Monitor appointed a team of experts from consultancy McKinsey and accountants Ernst & Young to examine its finances and health services and recommend solutions to ensure it could balance its books.

However, the regulator has today been informed that the Contingency Planning Team is likely to conclude the trust is ‘unable to achieve long-term financial or clinical sustainability in its current form’.

A report, to be submitted in March, will state that even if the trust achieves challenging annual cost savings, the hospitals would be unable to break even without further long-term funding.

The CPT will now work closely with the trust, local commissioners and other health care providers in the Mid Staffordshire area to determine options for long-term provision.

This work will involve deciding how local services can be provided in a clinically and financially sustainable manner, what organisational form this might take and how that might be implemented. The CPT will recommend a solution in its final report to Monitor. 

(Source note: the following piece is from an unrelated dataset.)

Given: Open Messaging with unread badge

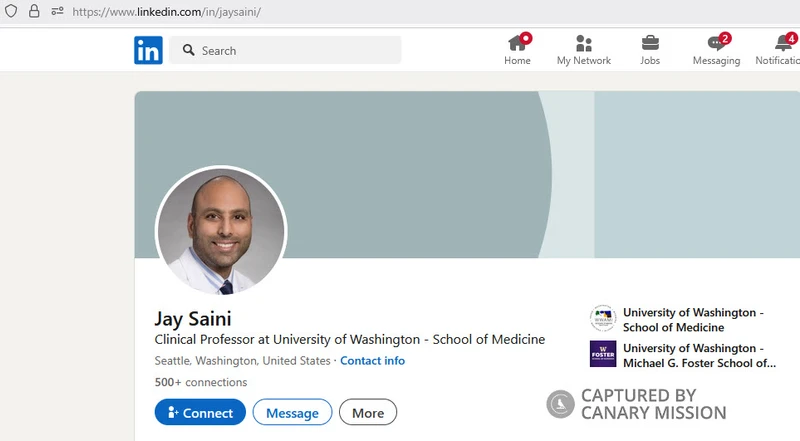Looking at the screenshot, I should (x=716, y=43).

Stephen Hay, the executive director of provider regulation at Monitor, said: ‘We have always acknowledged that the trust has made significant improvements in clinical standards in recent years. However, the independent experts have now advised us that they are likely to conclude that the trust cannot sustain itself either financially or clinically in the long term.

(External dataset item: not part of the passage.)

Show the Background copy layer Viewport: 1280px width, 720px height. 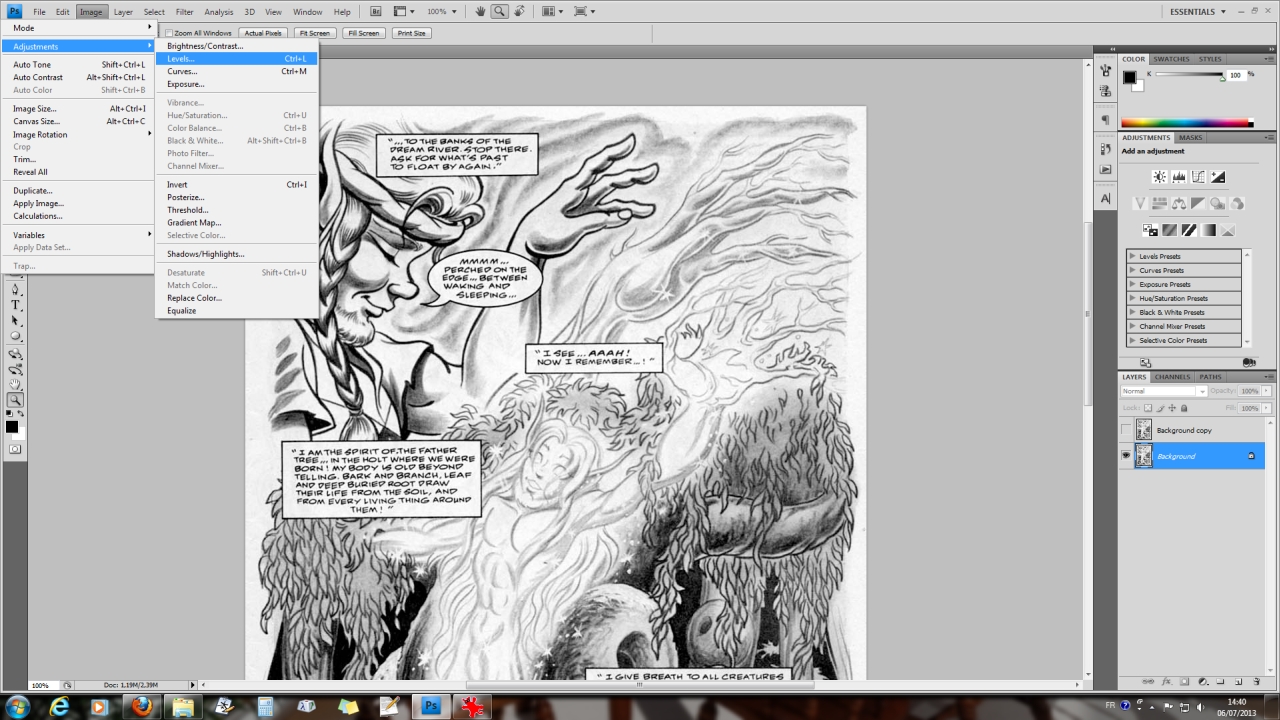[x=1126, y=430]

‘As the team goes on to look at alternative solutions, we at Monitor will work to ensure that local hospital services continue to be available for the benefit of the whole community.’

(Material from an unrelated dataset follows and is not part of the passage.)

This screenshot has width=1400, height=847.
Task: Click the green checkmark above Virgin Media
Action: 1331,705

Responding to the report, trust chief executive Lyn Hill-Tout said the board of the authority agreed with the Contingency Planning Team’s assessment.

She added: ‘We accept that MSFT is not clinically or financially sustainable. The board concluded this was the case earlier this year and had discussed this with our regulator, Monitor. Monitor subsequently set up the review of the trust (using their new powers under the Health & Social Care Act) and the Contingency Planning Team, through further detailed analysis, has now confirmed this.

‘Mid Staffs is not financially sustainable in its current form because, despite all the efforts not only of the trust but of the local health service, we do not have a plan which brings us to financial breakeven by 2015. Similar financial challenges are being faced across the country by smaller general hospitals.’

The first trust to be placed into a special administration regime for troubled hospitals, South London Healthcare NHS Trust, is set to be broken up.

• Also today, Monitor has revealed that a separate Contingency Planning Team will be appointed to devise a long-term plan for the future of the Peterborough and Stamford Hospitals NHS Foundation Trust.

Last month, the National Audit Office concluded that the Private Finance Initiative deal agreed by the trust in 2007 was unaffordable. Now the experts will develop a plan for ‘financial sustainability’ for the trust, which has an underlying annual deficit of about £45m.

The experts will ensure the sustainability of services for patients, in a way that minimises the need for further funding from the taxpayer, Monitor chief executive David Bennett said.

‘We have been working closely with Peterborough and Stamford Hospitals NHS Foundation Trust to improve its financial performance. The reality is that the trust has a significant underlying deficit and even if it achieves challenging annual cost savings it will continue to need substantial financial support from the Department of Health,’ he explained.

‘It is therefore time for us as the sector regulator to step in and look for a solution that ensures services are provided for local patients on a sustainable basis. We have an open mind about the form that solution might take, but it must meet the needs of patients and taxpayers.’